Print each entry below precisely as it reads.

+++ Supplied data +++

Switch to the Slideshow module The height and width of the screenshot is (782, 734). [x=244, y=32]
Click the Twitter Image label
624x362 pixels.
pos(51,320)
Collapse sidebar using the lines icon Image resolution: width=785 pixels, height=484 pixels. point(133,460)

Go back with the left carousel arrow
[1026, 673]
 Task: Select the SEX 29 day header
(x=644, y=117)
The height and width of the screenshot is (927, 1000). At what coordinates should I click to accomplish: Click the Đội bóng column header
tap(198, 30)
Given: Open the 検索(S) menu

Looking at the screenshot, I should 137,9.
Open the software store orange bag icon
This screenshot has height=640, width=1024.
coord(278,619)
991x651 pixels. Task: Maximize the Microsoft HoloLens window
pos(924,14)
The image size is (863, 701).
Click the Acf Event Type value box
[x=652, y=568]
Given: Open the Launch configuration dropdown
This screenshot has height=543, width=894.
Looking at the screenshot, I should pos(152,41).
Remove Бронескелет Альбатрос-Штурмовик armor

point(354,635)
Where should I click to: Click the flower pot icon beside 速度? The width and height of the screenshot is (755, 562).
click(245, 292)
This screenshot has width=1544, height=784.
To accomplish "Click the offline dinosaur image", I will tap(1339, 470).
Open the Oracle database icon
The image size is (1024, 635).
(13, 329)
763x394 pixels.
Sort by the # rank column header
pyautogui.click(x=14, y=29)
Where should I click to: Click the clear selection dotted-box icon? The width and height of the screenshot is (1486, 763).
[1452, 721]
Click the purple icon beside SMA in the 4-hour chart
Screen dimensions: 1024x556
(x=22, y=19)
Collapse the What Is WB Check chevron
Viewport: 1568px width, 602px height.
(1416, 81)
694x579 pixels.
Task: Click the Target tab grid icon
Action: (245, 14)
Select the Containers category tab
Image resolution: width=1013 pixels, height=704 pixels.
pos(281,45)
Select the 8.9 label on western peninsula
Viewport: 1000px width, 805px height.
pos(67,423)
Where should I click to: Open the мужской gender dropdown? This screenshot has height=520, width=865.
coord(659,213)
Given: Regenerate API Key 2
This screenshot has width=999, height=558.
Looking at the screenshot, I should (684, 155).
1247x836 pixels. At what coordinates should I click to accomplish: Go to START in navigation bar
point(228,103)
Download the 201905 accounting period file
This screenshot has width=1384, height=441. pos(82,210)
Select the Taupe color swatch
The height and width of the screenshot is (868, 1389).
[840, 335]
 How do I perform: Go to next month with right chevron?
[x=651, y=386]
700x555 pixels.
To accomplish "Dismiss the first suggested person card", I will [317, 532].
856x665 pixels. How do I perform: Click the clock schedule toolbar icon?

+++

Solution below
Switch to the Slideshow module The height and width of the screenshot is (782, 734). [x=244, y=32]
Click the Twitter Image label
624x362 pixels.
pos(51,320)
Collapse sidebar using the lines icon Image resolution: width=785 pixels, height=484 pixels. point(133,460)

Go back with the left carousel arrow
[1026, 673]
 Task: Select the SEX 29 day header
(x=644, y=117)
The height and width of the screenshot is (927, 1000). At what coordinates should I click to accomplish: Click the Đội bóng column header
tap(198, 30)
Given: Open the 検索(S) menu

Looking at the screenshot, I should 137,9.
Open the software store orange bag icon
This screenshot has height=640, width=1024.
coord(278,619)
991x651 pixels. Task: Maximize the Microsoft HoloLens window
pos(924,14)
The image size is (863, 701).
Click the Acf Event Type value box
[x=652, y=568]
Given: Open the Launch configuration dropdown
This screenshot has height=543, width=894.
Looking at the screenshot, I should pos(152,41).
Remove Бронескелет Альбатрос-Штурмовик armor

point(354,635)
Where should I click to: Click the flower pot icon beside 速度? The width and height of the screenshot is (755, 562).
click(245, 292)
This screenshot has width=1544, height=784.
To accomplish "Click the offline dinosaur image", I will tap(1339, 470).
Open the Oracle database icon
The image size is (1024, 635).
(13, 329)
763x394 pixels.
Sort by the # rank column header
pyautogui.click(x=14, y=29)
Where should I click to: Click the clear selection dotted-box icon? The width and height of the screenshot is (1486, 763).
[1452, 721]
Click the purple icon beside SMA in the 4-hour chart
Screen dimensions: 1024x556
(x=22, y=19)
Collapse the What Is WB Check chevron
Viewport: 1568px width, 602px height.
(1416, 81)
694x579 pixels.
Task: Click the Target tab grid icon
Action: (245, 14)
Select the Containers category tab
Image resolution: width=1013 pixels, height=704 pixels.
pos(281,45)
Select the 8.9 label on western peninsula
Viewport: 1000px width, 805px height.
pos(67,423)
Where should I click to: Open the мужской gender dropdown? This screenshot has height=520, width=865.
coord(659,213)
Given: Regenerate API Key 2
This screenshot has width=999, height=558.
Looking at the screenshot, I should (684, 155).
1247x836 pixels. At what coordinates should I click to accomplish: Go to START in navigation bar
point(228,103)
Download the 201905 accounting period file
This screenshot has width=1384, height=441. pos(82,210)
Select the Taupe color swatch
The height and width of the screenshot is (868, 1389).
[840, 335]
 How do I perform: Go to next month with right chevron?
[x=651, y=386]
700x555 pixels.
To accomplish "Dismiss the first suggested person card", I will [317, 532].
856x665 pixels. How do I perform: Click the clock schedule toolbar icon?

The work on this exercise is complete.